Nell’indicare in maniera specifica e puntuale gli ambiti su cui, durante lo stato d’emergenza, è possibile emanare ordinanze in deroga alle norme vigenti, infatti, il decreto legge 59 del 15 maggio 2012, limita il campo di azione alle ‘disposizioni esclusivamente in ordine alla organizzazione dei servizi di soccorso e assistenza ai soggetti colpiti dall’evento, nonché agli interventi provvisionali strettamente necessari alle prime necessità (art.1, comma 3)’, escludendo, appunto, la possibilità di operare fin da subito per la salvaguardia e la messa in sicurezza del patrimonio culturale, come invece era avvenuto con successo in Abruzzo e in Molise, anche grazie al tempestivo intervento di numerosi volontari coordinati dalla Protezione civile.

“Rinunciare alla possibilità di intervenire rapidamente in questo settore, come invece il nostro sistema ha saputo fare in caso di altre drammatiche calamità – ha dichiarato il presidente nazionale di Legambiente Vittorio Cogliati Dezza -, significa perdere uno dei fiori all’occhiello del nostro sistema di Protezione civile, un’esperienza positiva guardata con interesse e ammirazione anche all’estero.

Pur convinti della validità dell’impianto generale del Decreto che mira a far uscire l’Italia dalle emergenze infinite e dal tempo dei commissariamenti che nel passato hanno creato distorsioni dello stesso meccanismo di Protezione civile – ha continuato Cogliati Dezza -, sarebbe bene rivedere il decreto in modo da poter considerare fin dalle prime fasi dell’emergenza anche gli interventi volti alla salvaguardia del patrimonio culturale, restituendo al nostro sistema la possibilità di operare con gli strumenti necessari in tutti gli aspetti che un’emergenza così difficile comporta”.

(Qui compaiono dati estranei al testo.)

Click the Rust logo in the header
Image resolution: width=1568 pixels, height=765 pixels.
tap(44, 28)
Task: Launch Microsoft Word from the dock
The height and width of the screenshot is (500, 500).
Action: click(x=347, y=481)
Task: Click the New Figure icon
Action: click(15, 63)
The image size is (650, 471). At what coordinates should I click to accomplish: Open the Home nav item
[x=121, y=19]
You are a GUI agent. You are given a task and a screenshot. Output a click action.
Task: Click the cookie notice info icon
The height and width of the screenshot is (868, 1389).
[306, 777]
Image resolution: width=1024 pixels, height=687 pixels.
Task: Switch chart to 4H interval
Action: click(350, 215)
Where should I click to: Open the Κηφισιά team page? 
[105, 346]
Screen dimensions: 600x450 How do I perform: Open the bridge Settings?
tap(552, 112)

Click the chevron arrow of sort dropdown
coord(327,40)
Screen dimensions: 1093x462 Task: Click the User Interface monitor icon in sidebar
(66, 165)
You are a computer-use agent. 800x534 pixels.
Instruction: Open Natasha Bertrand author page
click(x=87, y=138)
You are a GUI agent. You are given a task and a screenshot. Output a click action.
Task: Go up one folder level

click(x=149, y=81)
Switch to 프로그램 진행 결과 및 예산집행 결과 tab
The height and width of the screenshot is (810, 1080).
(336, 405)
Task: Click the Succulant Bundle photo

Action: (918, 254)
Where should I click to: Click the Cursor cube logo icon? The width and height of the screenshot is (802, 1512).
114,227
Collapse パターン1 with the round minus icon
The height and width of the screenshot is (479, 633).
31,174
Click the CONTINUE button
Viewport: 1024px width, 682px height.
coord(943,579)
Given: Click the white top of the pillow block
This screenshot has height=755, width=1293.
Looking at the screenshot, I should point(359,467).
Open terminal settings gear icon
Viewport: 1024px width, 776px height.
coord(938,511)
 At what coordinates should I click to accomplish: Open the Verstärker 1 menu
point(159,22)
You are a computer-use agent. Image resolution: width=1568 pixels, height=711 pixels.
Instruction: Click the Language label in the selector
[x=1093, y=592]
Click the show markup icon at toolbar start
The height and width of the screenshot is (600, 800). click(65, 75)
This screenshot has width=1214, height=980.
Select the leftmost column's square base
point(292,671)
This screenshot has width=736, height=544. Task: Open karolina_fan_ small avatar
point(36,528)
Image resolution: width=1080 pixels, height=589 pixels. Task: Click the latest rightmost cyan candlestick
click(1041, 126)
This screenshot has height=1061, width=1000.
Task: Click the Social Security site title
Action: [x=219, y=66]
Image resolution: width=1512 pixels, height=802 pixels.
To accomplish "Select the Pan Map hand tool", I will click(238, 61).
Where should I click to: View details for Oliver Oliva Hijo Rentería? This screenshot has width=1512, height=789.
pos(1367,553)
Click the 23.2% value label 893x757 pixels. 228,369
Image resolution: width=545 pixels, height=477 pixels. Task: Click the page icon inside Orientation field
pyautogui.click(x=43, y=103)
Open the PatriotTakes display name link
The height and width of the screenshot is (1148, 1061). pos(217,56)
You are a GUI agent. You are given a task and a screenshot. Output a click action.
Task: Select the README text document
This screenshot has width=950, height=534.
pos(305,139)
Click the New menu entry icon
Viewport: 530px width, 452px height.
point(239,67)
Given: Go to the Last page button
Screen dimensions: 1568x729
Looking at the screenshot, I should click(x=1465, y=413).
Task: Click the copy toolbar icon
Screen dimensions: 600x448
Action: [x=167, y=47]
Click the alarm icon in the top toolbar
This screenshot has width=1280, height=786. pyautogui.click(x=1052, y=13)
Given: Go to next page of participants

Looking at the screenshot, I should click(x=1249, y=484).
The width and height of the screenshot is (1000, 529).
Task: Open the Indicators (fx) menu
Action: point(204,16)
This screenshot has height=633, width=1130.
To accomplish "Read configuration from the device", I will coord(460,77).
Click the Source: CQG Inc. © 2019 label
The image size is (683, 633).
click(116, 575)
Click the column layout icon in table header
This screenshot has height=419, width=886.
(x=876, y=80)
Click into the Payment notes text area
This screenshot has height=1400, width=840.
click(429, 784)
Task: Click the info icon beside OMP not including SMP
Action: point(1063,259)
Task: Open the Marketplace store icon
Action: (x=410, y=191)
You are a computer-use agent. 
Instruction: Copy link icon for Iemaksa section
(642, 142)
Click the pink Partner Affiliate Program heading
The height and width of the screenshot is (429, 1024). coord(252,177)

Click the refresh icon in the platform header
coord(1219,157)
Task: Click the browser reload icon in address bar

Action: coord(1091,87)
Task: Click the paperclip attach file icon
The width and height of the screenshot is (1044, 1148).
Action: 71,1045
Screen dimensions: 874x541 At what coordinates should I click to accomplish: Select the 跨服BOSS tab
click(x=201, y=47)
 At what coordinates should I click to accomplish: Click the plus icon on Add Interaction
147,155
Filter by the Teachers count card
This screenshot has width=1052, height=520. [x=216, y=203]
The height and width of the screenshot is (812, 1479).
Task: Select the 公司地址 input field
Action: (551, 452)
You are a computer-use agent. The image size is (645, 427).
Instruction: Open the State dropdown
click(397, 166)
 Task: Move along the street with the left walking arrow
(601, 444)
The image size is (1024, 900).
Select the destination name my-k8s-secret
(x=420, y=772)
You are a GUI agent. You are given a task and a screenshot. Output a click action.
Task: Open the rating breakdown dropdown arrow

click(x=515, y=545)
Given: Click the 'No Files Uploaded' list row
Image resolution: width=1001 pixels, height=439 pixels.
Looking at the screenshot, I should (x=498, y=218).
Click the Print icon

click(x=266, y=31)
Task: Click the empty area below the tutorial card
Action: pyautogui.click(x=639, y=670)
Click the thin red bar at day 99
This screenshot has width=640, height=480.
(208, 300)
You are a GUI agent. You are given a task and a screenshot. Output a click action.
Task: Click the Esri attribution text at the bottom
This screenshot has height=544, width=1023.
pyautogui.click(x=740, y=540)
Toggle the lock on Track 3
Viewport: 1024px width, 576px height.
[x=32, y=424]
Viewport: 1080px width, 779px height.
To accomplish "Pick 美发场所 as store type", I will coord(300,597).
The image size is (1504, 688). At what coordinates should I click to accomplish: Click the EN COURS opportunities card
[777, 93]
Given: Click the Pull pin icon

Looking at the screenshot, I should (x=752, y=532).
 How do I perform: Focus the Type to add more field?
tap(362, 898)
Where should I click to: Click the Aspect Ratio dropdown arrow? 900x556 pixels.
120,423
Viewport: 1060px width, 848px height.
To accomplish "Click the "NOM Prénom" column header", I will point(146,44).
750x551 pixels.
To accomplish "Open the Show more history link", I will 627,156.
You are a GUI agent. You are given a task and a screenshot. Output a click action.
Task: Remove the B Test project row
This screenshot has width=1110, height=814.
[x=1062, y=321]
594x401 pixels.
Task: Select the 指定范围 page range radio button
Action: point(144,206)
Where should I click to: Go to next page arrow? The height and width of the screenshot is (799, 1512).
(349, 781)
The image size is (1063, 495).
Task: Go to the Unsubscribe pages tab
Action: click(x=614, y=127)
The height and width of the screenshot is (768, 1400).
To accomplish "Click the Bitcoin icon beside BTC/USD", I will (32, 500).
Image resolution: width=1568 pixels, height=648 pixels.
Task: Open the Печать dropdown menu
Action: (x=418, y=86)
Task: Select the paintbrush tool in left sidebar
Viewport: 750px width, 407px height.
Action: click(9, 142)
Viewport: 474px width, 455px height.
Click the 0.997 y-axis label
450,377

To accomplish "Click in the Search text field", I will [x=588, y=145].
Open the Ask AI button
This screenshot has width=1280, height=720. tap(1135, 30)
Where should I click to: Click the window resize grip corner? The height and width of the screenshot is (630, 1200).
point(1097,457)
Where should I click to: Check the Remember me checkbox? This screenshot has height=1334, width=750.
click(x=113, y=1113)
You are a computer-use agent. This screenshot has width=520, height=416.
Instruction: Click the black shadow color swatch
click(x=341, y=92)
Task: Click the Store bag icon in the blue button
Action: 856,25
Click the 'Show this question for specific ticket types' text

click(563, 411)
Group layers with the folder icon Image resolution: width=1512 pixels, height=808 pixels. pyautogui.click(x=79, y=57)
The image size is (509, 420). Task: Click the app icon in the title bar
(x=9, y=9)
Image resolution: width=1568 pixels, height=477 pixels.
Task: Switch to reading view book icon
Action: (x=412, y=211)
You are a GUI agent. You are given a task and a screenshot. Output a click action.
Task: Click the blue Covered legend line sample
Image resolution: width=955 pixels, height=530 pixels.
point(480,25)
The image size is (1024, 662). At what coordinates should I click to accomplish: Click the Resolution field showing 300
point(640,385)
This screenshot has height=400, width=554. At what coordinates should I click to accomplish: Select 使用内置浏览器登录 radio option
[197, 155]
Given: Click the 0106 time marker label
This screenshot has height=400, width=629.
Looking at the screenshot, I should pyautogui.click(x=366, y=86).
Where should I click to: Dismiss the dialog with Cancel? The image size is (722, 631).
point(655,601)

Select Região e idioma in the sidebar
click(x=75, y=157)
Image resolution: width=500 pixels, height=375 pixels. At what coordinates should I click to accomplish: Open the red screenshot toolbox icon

A seguito della dichiarazione dello stato di emergenza, infatti, il nuovo decreto esclude la possibilità di operare mediante ordinanze in deroga all’ordinamento vigente per tutti gli aspetti che non riguardino strettamente il soccorso e l’assistenza: per la tutela del patrimonio culturale, quindi, si può procedere solo in via ordinaria senza poter contare sulle risorse normative, economiche e umane straordinarie, strumenti necessari per garantire interventi tempestivi ed efficaci.

Eppure, i beni lesionati su cui non si operino interventi anche minimi di consolidamento e messa in sicurezza, possono subire ulteriori danni, contribuendo così a peggiorare lo stato di conservazione del nostro patrimonio che può, invece, essere prontamente messo in sicurezza. Così come avvenne a L’Aquila nel 2009 e in Molise nel 2002 dove, pur mantenendo ferma la priorità del soccorso e dell’assistenza ai cittadini colpiti dalla calamità, si è intervenuti – con ottimi risultati – per la messa in sicurezza del patrimonio culturale già nelle prime 48 ore dall’evento.

Altro aspetto problematico del nuovo decreto è poi quello relativo all’indicazione della durata massima della dichiarazione dello stato di emergenza “fissata di regola in 60 giorni, prorogabili di altri 40 giorni” (art.1, comma 2), decisamente sottostimata rispetto alle reali esigenze di una grave evento calamitoso.

“Se, infatti, è assolutamente condivisibile la necessità di porre un limite temporale allo stato d’emergenza – ha concluso Cogliati Dezza – crediamo che tempi così ristretti possano far ricorrere a ripetute deroghe alla norma per rispondere alle esigenze derivate da eventi rilevanti, non in maniera occasionale e straordinaria ma necessariamente ordinaria”.